- Your assignment: Set it all down exactly, every record and every line.

- Available records:

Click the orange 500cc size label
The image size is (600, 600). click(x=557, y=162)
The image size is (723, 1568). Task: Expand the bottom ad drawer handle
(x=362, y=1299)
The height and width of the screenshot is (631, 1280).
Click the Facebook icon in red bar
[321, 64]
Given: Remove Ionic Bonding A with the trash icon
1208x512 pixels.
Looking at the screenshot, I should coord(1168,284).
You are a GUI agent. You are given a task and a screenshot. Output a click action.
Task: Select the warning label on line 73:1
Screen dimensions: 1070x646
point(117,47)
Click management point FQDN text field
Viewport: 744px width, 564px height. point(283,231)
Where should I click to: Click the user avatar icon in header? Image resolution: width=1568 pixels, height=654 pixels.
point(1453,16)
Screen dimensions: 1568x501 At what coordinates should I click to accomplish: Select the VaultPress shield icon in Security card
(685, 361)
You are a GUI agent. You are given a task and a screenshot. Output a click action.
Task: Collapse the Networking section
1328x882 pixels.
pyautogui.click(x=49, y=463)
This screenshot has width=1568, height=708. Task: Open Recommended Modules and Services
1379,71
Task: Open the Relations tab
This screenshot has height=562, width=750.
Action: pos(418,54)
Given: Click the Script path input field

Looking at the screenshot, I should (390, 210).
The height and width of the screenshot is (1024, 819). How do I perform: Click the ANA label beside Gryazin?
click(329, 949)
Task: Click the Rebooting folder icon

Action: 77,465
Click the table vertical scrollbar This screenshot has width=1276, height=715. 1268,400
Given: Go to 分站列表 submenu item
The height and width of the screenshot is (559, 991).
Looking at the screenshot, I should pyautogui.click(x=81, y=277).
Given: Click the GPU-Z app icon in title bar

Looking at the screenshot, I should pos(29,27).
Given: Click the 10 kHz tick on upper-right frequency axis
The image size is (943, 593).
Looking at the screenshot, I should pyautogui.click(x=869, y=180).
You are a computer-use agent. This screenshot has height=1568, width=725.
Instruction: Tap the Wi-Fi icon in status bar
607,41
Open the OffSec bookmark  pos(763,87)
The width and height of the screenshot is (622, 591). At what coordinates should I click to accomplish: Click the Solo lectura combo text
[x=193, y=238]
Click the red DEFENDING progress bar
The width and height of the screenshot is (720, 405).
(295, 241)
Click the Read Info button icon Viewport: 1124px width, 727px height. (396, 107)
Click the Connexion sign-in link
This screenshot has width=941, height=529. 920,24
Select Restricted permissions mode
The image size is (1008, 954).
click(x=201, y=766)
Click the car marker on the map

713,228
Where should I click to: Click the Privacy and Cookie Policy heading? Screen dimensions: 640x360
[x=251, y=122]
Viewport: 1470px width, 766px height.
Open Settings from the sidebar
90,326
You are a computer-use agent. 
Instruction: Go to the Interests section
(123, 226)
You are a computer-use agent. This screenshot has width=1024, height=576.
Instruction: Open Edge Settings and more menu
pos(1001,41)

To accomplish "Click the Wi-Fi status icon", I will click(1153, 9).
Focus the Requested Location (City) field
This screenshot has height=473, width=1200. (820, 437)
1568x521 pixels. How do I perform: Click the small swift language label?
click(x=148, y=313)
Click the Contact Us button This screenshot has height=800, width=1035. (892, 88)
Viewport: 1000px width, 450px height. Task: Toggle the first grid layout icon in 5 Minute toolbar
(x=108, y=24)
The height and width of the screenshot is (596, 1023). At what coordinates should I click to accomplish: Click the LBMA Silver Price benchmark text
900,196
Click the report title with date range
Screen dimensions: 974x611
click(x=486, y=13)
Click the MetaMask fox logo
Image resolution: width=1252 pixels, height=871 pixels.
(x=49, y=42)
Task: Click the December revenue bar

- Solved exercise:
Click the orange 500cc size label
The image size is (600, 600). click(x=557, y=162)
The image size is (723, 1568). Task: Expand the bottom ad drawer handle
(x=362, y=1299)
The height and width of the screenshot is (631, 1280).
Click the Facebook icon in red bar
[321, 64]
Given: Remove Ionic Bonding A with the trash icon
1208x512 pixels.
Looking at the screenshot, I should coord(1168,284).
You are a GUI agent. You are given a task and a screenshot. Output a click action.
Task: Select the warning label on line 73:1
Screen dimensions: 1070x646
point(117,47)
Click management point FQDN text field
Viewport: 744px width, 564px height. point(283,231)
Where should I click to: Click the user avatar icon in header? Image resolution: width=1568 pixels, height=654 pixels.
point(1453,16)
Screen dimensions: 1568x501 At what coordinates should I click to accomplish: Select the VaultPress shield icon in Security card
(685, 361)
You are a GUI agent. You are given a task and a screenshot. Output a click action.
Task: Collapse the Networking section
1328x882 pixels.
pyautogui.click(x=49, y=463)
This screenshot has width=1568, height=708. Task: Open Recommended Modules and Services
1379,71
Task: Open the Relations tab
This screenshot has height=562, width=750.
Action: pos(418,54)
Given: Click the Script path input field

Looking at the screenshot, I should (390, 210).
The height and width of the screenshot is (1024, 819). How do I perform: Click the ANA label beside Gryazin?
click(329, 949)
Task: Click the Rebooting folder icon

Action: 77,465
Click the table vertical scrollbar This screenshot has width=1276, height=715. 1268,400
Given: Go to 分站列表 submenu item
The height and width of the screenshot is (559, 991).
Looking at the screenshot, I should pyautogui.click(x=81, y=277).
Given: Click the GPU-Z app icon in title bar

Looking at the screenshot, I should pos(29,27).
Given: Click the 10 kHz tick on upper-right frequency axis
The image size is (943, 593).
Looking at the screenshot, I should pyautogui.click(x=869, y=180).
You are a computer-use agent. This screenshot has height=1568, width=725.
Instruction: Tap the Wi-Fi icon in status bar
607,41
Open the OffSec bookmark  pos(763,87)
The width and height of the screenshot is (622, 591). At what coordinates should I click to accomplish: Click the Solo lectura combo text
[x=193, y=238]
Click the red DEFENDING progress bar
The width and height of the screenshot is (720, 405).
(295, 241)
Click the Read Info button icon Viewport: 1124px width, 727px height. (396, 107)
Click the Connexion sign-in link
This screenshot has width=941, height=529. 920,24
Select Restricted permissions mode
The image size is (1008, 954).
click(x=201, y=766)
Click the car marker on the map

713,228
Where should I click to: Click the Privacy and Cookie Policy heading? Screen dimensions: 640x360
[x=251, y=122]
Viewport: 1470px width, 766px height.
Open Settings from the sidebar
90,326
You are a computer-use agent. 
Instruction: Go to the Interests section
(123, 226)
You are a computer-use agent. This screenshot has width=1024, height=576.
Instruction: Open Edge Settings and more menu
pos(1001,41)

To accomplish "Click the Wi-Fi status icon", I will click(1153, 9).
Focus the Requested Location (City) field
This screenshot has height=473, width=1200. (820, 437)
1568x521 pixels. How do I perform: Click the small swift language label?
click(x=148, y=313)
Click the Contact Us button This screenshot has height=800, width=1035. (892, 88)
Viewport: 1000px width, 450px height. Task: Toggle the first grid layout icon in 5 Minute toolbar
(x=108, y=24)
The height and width of the screenshot is (596, 1023). At what coordinates should I click to accomplish: Click the LBMA Silver Price benchmark text
900,196
Click the report title with date range
Screen dimensions: 974x611
click(x=486, y=13)
Click the MetaMask fox logo
Image resolution: width=1252 pixels, height=871 pixels.
(x=49, y=42)
Task: Click the December revenue bar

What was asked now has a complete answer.